一方で、シニアの中には趣味やさまざまな活動に積極的に参加する「アクティブ・シニア」と呼ばれる人びともいる。その多くは隔離期間中も、電話やデジタルデバイスを活用して人とのつながりを維持していたようだ。
このような「アクティブ・シニア」の人びとはおおむね積極的な性格であり、自ら多様なチャレンジをするという人もいる。しかし中には、アクティブに人と交流したいものの、どうしたらよいか分からない、潜在的「アクティブ・シニア」というべき人たちも少なくない。孤独が健康にもたらす影響がこれだけ問題視されている今、そんなシニア層をいかにしてサポートできるかにも、関心が向けられるべきであろう。

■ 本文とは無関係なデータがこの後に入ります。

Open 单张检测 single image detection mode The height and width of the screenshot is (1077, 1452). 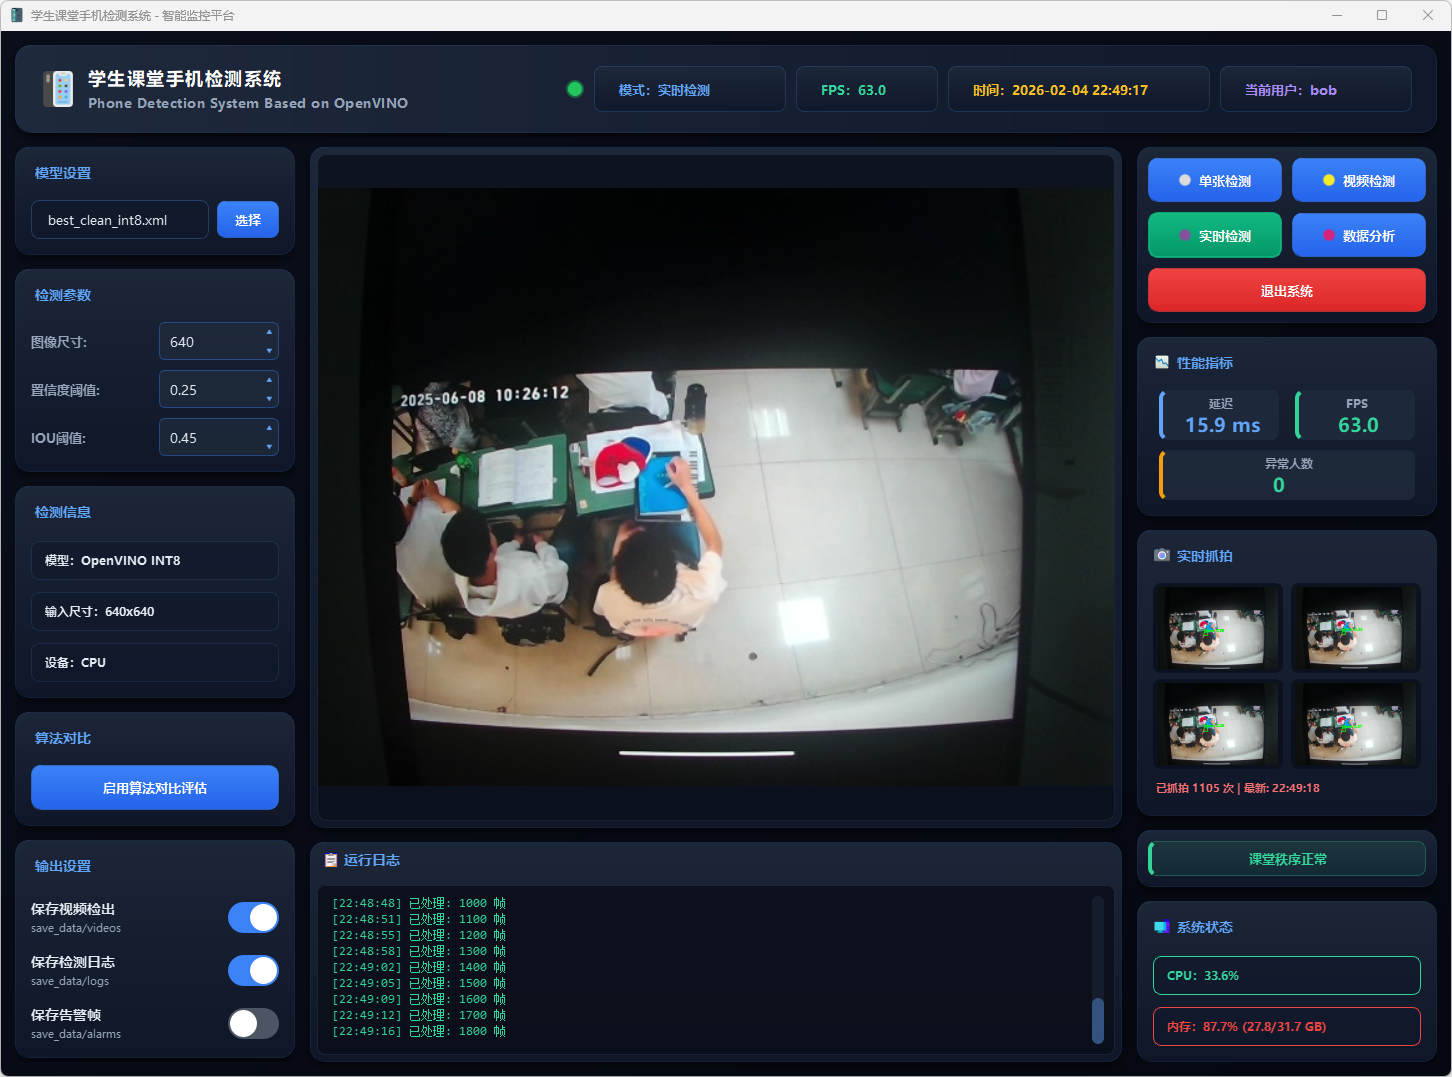pos(1214,181)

孤独による健康リスクは今、なぜこれほど重要視されているのだろうか。そして、パンデミックの最中でも、シニアの人間関係がアクティブであり続けるためにはーー。
パンデミックで深刻化。心身の健康に大きな影響を与える「孤独」
孤独が抑うつや不安感の増大といった、精神面に良くない影響をおよぼすのは想像に難くない。しかし、実は孤独によって引き起こされる健康問題はもっと多様だ。
日本人の主な死因でもある冠動脈疾患、脳卒中、ガンの発症率や死亡率を、孤独が増加させることがこれまで報告されている。認知症についても、孤独感、さまざまな社会の活動への参加や人と会う機会の少なさなどが、発症率増加の要因の一つとされている。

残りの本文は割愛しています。